Randy Walker had a twinge back in 2004. In October of that year, Walker checked himself into a hospital after experiencing chest pains. He was diagnosed with myocarditis, an inflammation of the heart muscle; the condition is not a common ailment, and is usually caused by a virus.
He was out of the hospital in two days.
"I've really taken my doctor's orders to heart, because frankly, I want to see my grandkids someday," Walker, Northwestern's head football coach, said at the time.
Two months ago, Northwestern gave Walker a four-year extension through the 2011 season. He joined the school in 1999 after nine years at Miami of Ohio.
Last night, Walker died, not long after collapsing with chest pains. He was 52 years old.
When I was a child, and someone would die around that age, the adults would say something like, "Such a young man." I remember begging to differ. To me, anyone over 40 was ancient.
Today I'm approaching 43, and I know all too well that a 52 year-old man dying is indeed too young. My own father passed of a massive heart attack ten years ago. He was 57. Another young one.
But my father, like Walker, had previous heart issues. In fact, my dad had open heart surgery in 1965 -- at age 26 -- to have an artificial valve inserted. He flew -- and my dad was deathly afraid of planes -- to Houston to have the operation done by famed heart surgeon Dr. Michael DeBakey.
And that valve was working just fine when he died suddenly in February 1996.
I'm always amazed that coaches, with their long hours and penchant for getting wound up during games, haven't been carted away on stretchers into waiting ambulances more than they have. It's unbelievable that more of them don't drop dead before our very eyes, despite how morbid that may sound.
Detroit has been a heart attack-prone sports city.
There was Charlie Dressen, the Tigers manager of the mid-1960's. He suffered a heart attack in spring training, 1965, and was stricken again in May 1966. He died that August.
Lions coach Don McCafferty was barely a week into his second training camp in 1974 when he was felled. He died almost immediately.
And need I remind you of Chuck Hughes, the Lions receiver? He died during a 1971 game against the Bears -- a seemingly healthy man in his mid-20's. Heart attack.
Ray Oyler, the light-hitting shortstop of the '68 Tigers, was dead at age 42, in 1981, of a heart attack. Joe Sparma, a pitcher on that World Series championship team, died in 1986 after suffering a heart attack. He was 44.

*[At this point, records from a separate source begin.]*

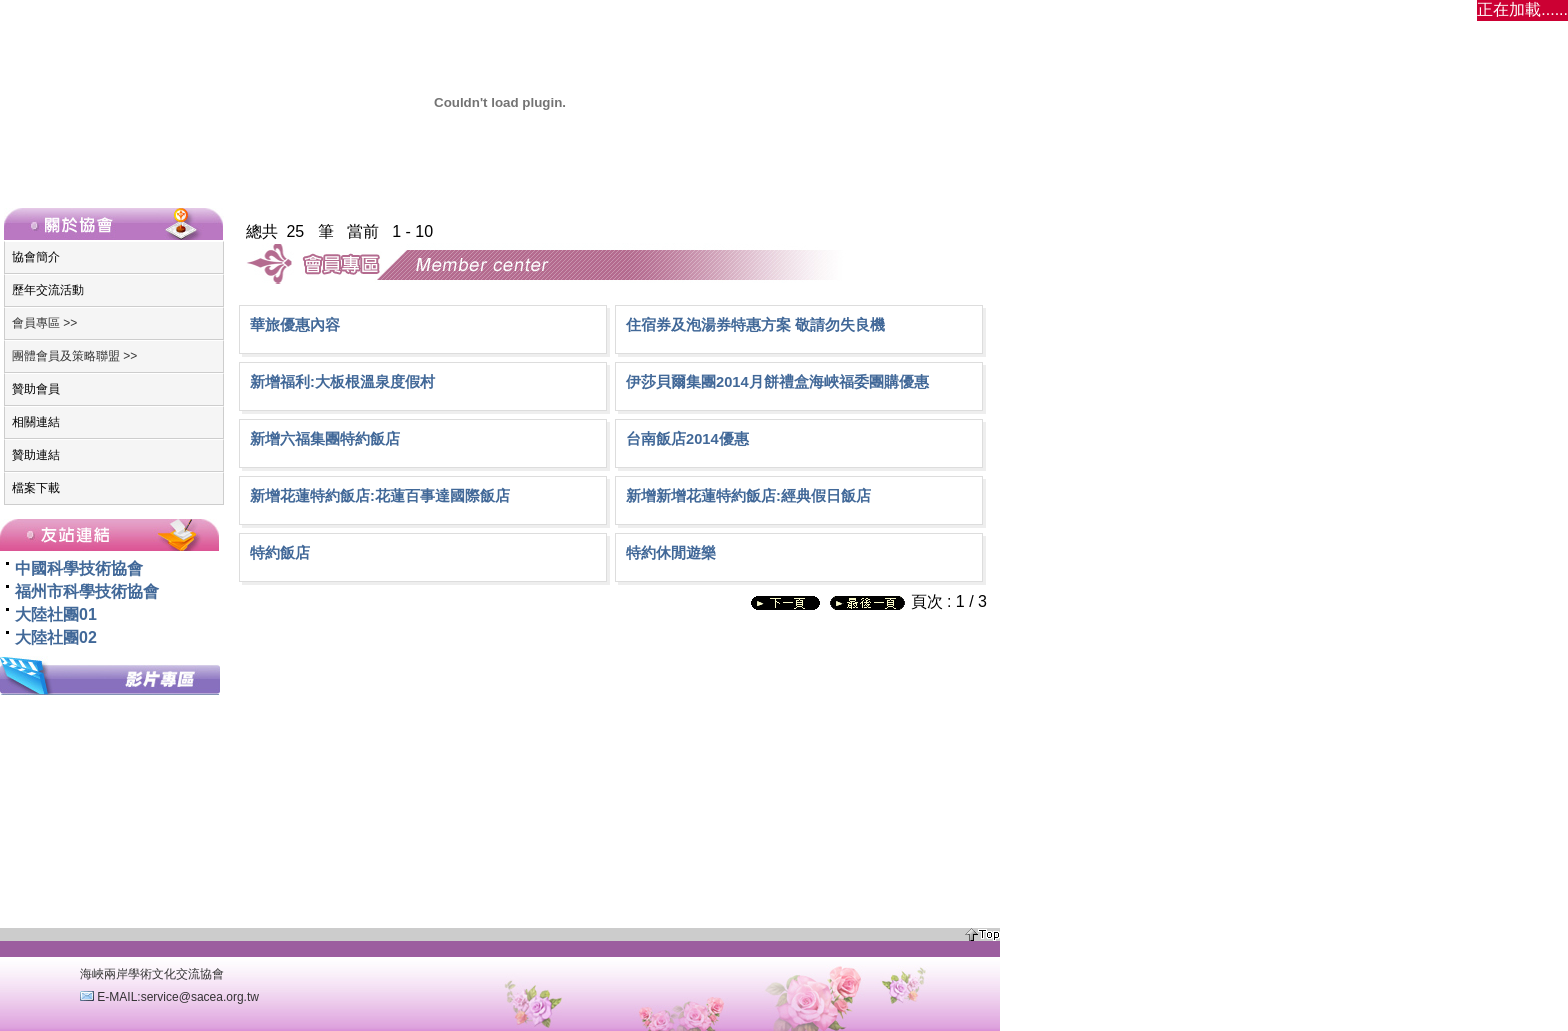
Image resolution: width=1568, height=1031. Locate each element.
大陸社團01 (56, 614)
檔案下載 (36, 488)
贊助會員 (36, 389)
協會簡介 (36, 257)
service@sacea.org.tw (200, 997)
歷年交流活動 (48, 290)
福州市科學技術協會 (87, 591)
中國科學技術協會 (79, 568)
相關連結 (36, 422)
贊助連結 (36, 455)
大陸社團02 (56, 637)
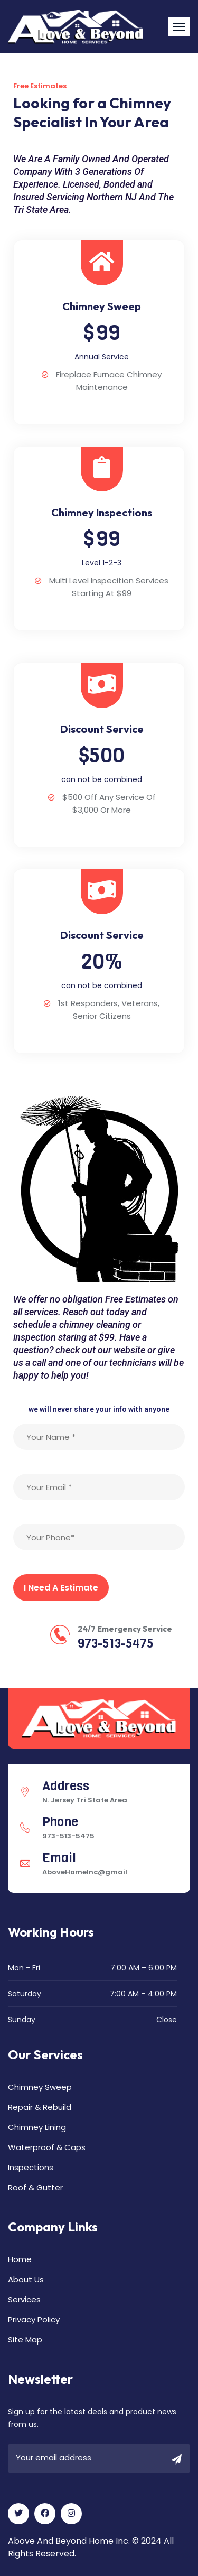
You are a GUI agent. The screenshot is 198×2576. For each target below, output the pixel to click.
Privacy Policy (34, 2319)
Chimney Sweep (40, 2087)
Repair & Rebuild (39, 2107)
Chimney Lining (37, 2127)
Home (20, 2259)
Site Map (25, 2339)
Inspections (30, 2167)
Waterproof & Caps (47, 2147)
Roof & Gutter (35, 2187)
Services (24, 2299)
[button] (179, 26)
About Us (26, 2279)
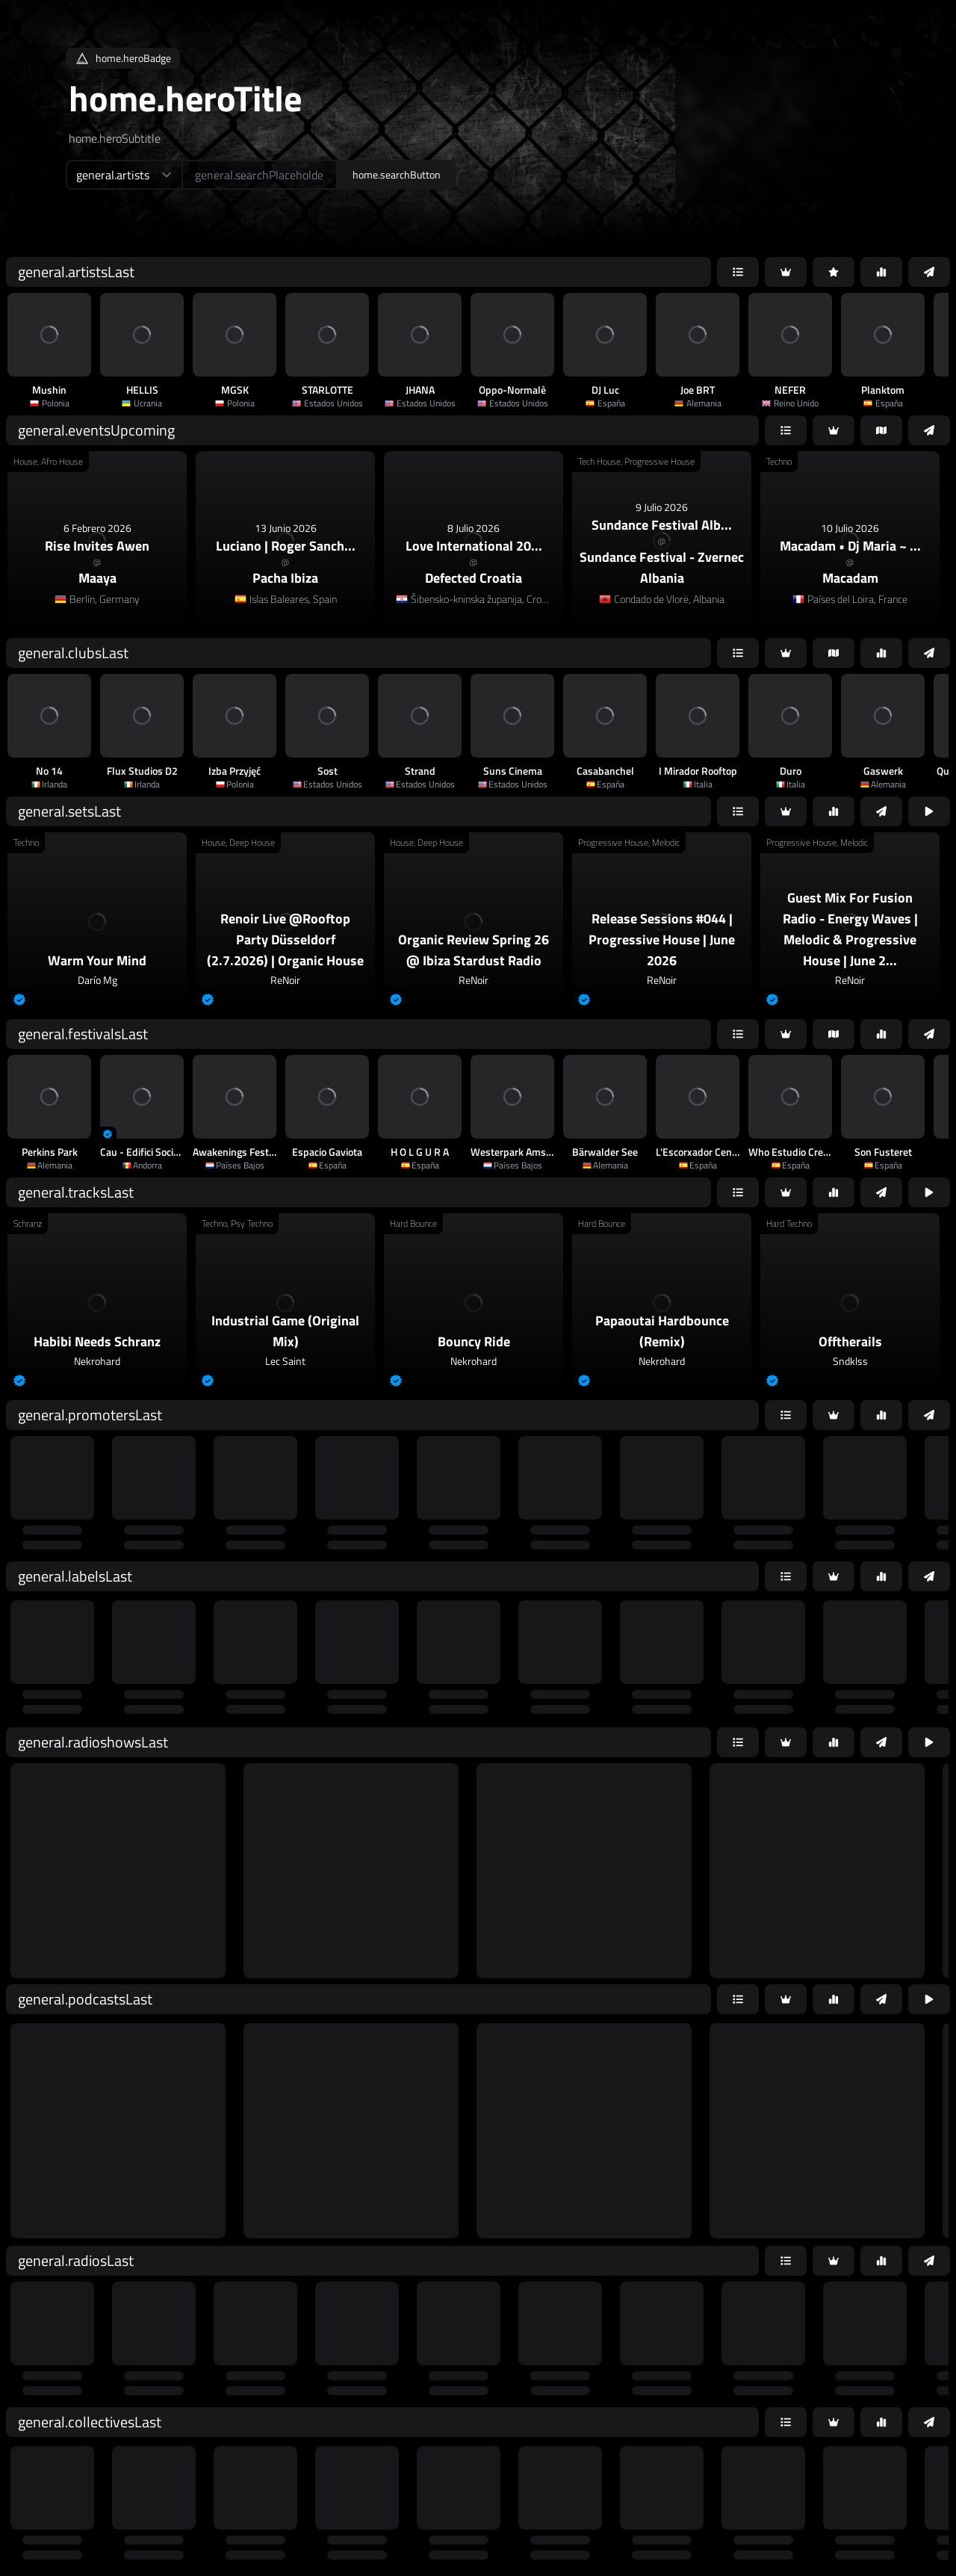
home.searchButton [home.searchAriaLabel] (397, 174)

Some get the warning signs. Former Utah basketball coach Rick Majerus, certainly not svelte, obeyed the twinges of his body and cooled it. Eventually, he got out of coaching, preferring the pressure-less world of TV talking head.
Randy Walker's death will be properly mourned, and it may prompt a temporary uptick of physical exams from men in their early 50's.
And still I'll wonder how the sports coach, with his hard and mostly sleepless life, combined with game day angst, doesn't leave us too soon more often. Not that I'm complaining.
1 comment:
This was sad and shocking news.
Honestly, I'm surprised that we don't hear of more coaches dying young. Their lifestyle sure isn't condusive to keeping themselves healthy, to say the leasr.